(Task to complete): Arrange every line of the records below into a Markdown table with the columns Row and Line, numbering the rows in order and leaving out blank lines.

::: Provided entries :::

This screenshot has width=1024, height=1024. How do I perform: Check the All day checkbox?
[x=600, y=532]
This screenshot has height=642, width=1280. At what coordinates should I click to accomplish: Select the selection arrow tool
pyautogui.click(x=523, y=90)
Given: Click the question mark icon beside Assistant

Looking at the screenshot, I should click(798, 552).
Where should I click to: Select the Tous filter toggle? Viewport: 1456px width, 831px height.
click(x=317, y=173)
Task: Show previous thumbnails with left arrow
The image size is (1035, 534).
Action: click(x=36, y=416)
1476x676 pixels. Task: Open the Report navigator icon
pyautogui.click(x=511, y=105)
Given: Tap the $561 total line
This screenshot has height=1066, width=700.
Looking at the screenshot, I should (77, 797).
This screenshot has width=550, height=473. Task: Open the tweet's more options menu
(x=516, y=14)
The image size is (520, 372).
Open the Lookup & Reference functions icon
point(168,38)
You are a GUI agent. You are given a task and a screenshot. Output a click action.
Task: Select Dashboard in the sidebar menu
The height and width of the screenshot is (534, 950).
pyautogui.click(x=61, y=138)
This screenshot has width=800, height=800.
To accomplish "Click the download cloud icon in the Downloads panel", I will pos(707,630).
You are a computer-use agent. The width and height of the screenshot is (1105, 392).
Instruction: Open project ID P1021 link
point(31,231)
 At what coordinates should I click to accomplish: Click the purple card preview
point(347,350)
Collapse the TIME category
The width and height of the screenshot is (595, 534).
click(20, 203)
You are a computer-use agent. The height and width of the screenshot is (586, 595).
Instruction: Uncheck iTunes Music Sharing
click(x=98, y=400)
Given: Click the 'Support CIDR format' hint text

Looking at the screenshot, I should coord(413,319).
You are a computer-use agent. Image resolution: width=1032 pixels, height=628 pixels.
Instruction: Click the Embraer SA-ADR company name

:::

(Result of the exercise):
| Row | Line |
|---|---|
| 1 | This screenshot has width=1024, height=1024. How do I perform: Check the All day checkbox? |
| 2 | [x=600, y=532] |
| 3 | This screenshot has height=642, width=1280. At what coordinates should I click to accomplish: Select the selection arrow tool |
| 4 | pyautogui.click(x=523, y=90) |
| 5 | Given: Click the question mark icon beside Assistant |
| 6 | Looking at the screenshot, I should click(798, 552). |
| 7 | Where should I click to: Select the Tous filter toggle? Viewport: 1456px width, 831px height. |
| 8 | click(x=317, y=173) |
| 9 | Task: Show previous thumbnails with left arrow |
| 10 | The image size is (1035, 534). |
| 11 | Action: click(x=36, y=416) |
| 12 | 1476x676 pixels. Task: Open the Report navigator icon |
| 13 | pyautogui.click(x=511, y=105) |
| 14 | Given: Tap the $561 total line |
| 15 | This screenshot has height=1066, width=700. |
| 16 | Looking at the screenshot, I should (77, 797). |
| 17 | This screenshot has width=550, height=473. Task: Open the tweet's more options menu |
| 18 | (x=516, y=14) |
| 19 | The image size is (520, 372). |
| 20 | Open the Lookup & Reference functions icon |
| 21 | point(168,38) |
| 22 | You are a GUI agent. You are given a task and a screenshot. Output a click action. |
| 23 | Task: Select Dashboard in the sidebar menu |
| 24 | The height and width of the screenshot is (534, 950). |
| 25 | pyautogui.click(x=61, y=138) |
| 26 | This screenshot has width=800, height=800. |
| 27 | To accomplish "Click the download cloud icon in the Downloads panel", I will pos(707,630). |
| 28 | You are a computer-use agent. The width and height of the screenshot is (1105, 392). |
| 29 | Instruction: Open project ID P1021 link |
| 30 | point(31,231) |
| 31 |  At what coordinates should I click to accomplish: Click the purple card preview |
| 32 | point(347,350) |
| 33 | Collapse the TIME category |
| 34 | The width and height of the screenshot is (595, 534). |
| 35 | click(20, 203) |
| 36 | You are a computer-use agent. The height and width of the screenshot is (586, 595). |
| 37 | Instruction: Uncheck iTunes Music Sharing |
| 38 | click(x=98, y=400) |
| 39 | Given: Click the 'Support CIDR format' hint text |
| 40 | Looking at the screenshot, I should coord(413,319). |
| 41 | You are a computer-use agent. Image resolution: width=1032 pixels, height=628 pixels. |
| 42 | Instruction: Click the Embraer SA-ADR company name |